Joshua’s mother answered the door wearing a ruffled skirt fastened with a braided leather belt, a frilly top the color of freshly tilled soil, and earrings that looked to Marty like miniature wind chimes. A bright raspberry headscarf came halfway down her tan forehead and held back her dark blond hair. “Won’t your mother be joining us?” she asked, looking out over Marty’s head as though she might be hiding somewhere.

“She’s not feeling so well,” Marty said. “Allergies.” He was having trouble looking at her when he spoke.

“I’m sorry to hear that.” She smiled, trying to hide her disappointment, then invited him in. “You should tell her to try tea tree oil,” she said, shutting the door behind him. “I spritz the entire house with it.”

She led Marty through a series of bright rooms, each painted the color of a different fruit: lime green, tangerine orange, cherry red.
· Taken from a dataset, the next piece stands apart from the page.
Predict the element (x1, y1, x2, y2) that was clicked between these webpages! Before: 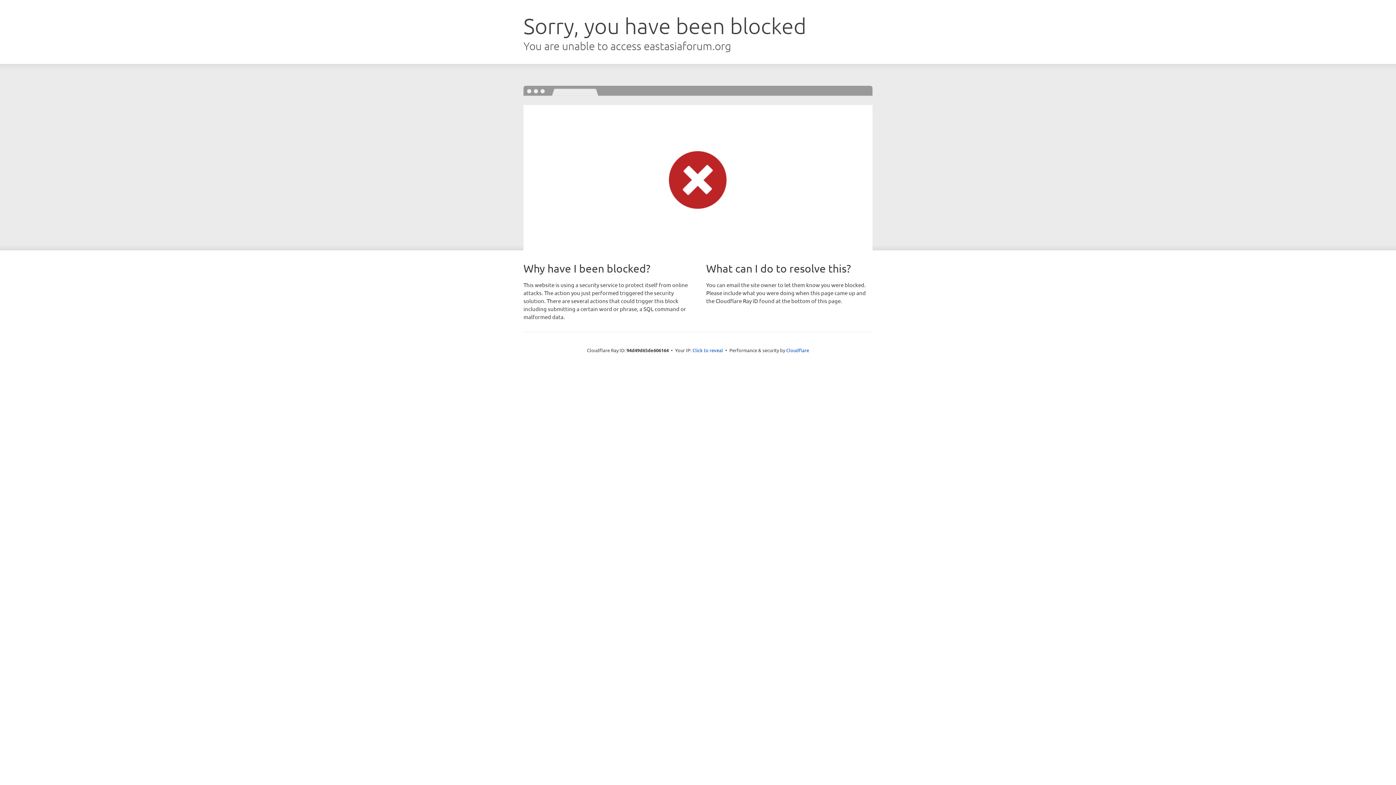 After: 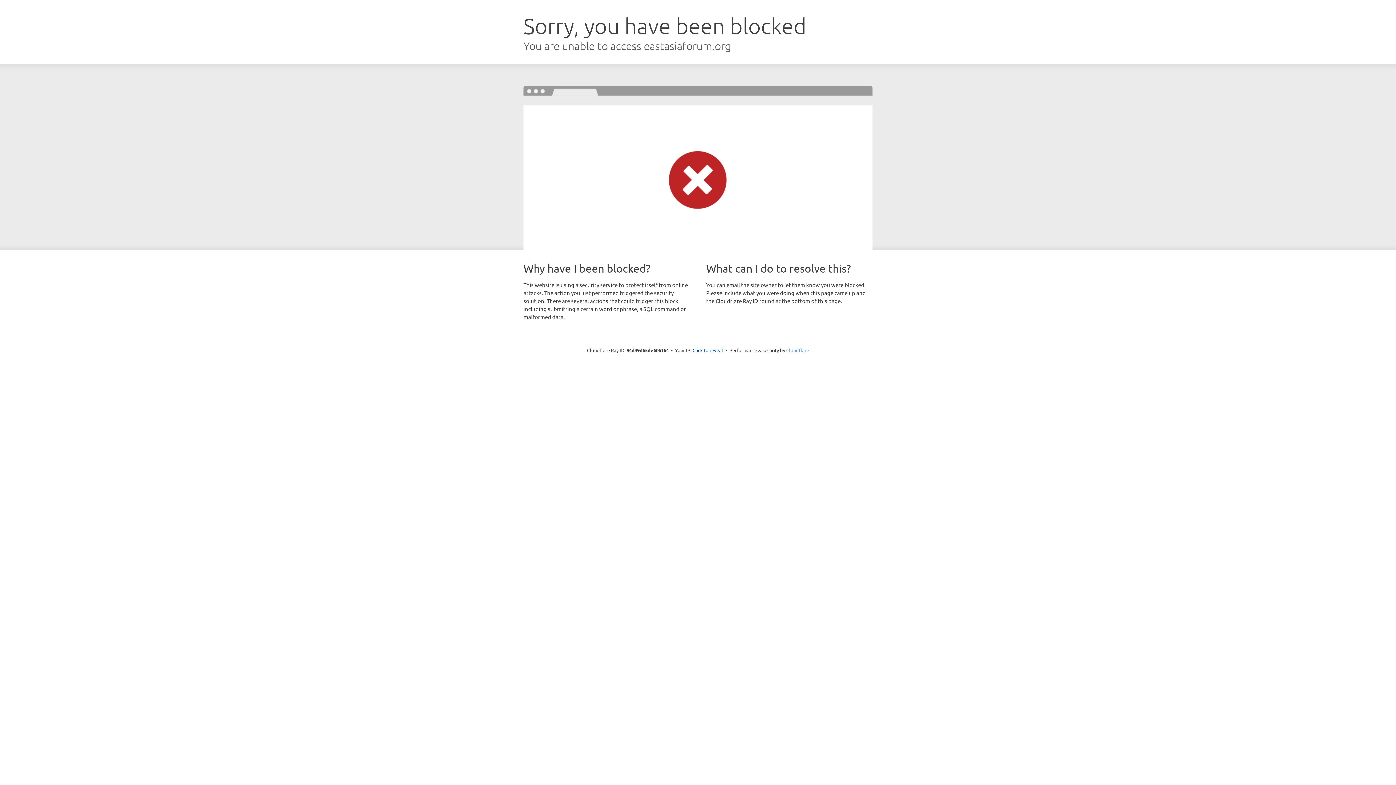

The place had not been completely settled into. Unpacked boxes were stacked in corners and modern-looking furniture and exotic artwork were scattered about the house in no discernible order. Three giraffes with their necks intertwined, carved from a single piece of wood nearly as tall as him, stood near a hallway closet; the dining room table was covered with African tribal masks; a Navajo rug resting against a wall had begun to unroll like a giant, elaborately patterned tongue. In the living room, floor to ceiling windows looked out on a sloping dirt yard that ran to the edge of a lush green fairway. A stone path cut the yard in half. A wide hole had been dug for a pond and was draped in a shiny black liner and surrounded by colorful rocks. In the center of the room, the coffee table was hidden beneath a stack of blueprints.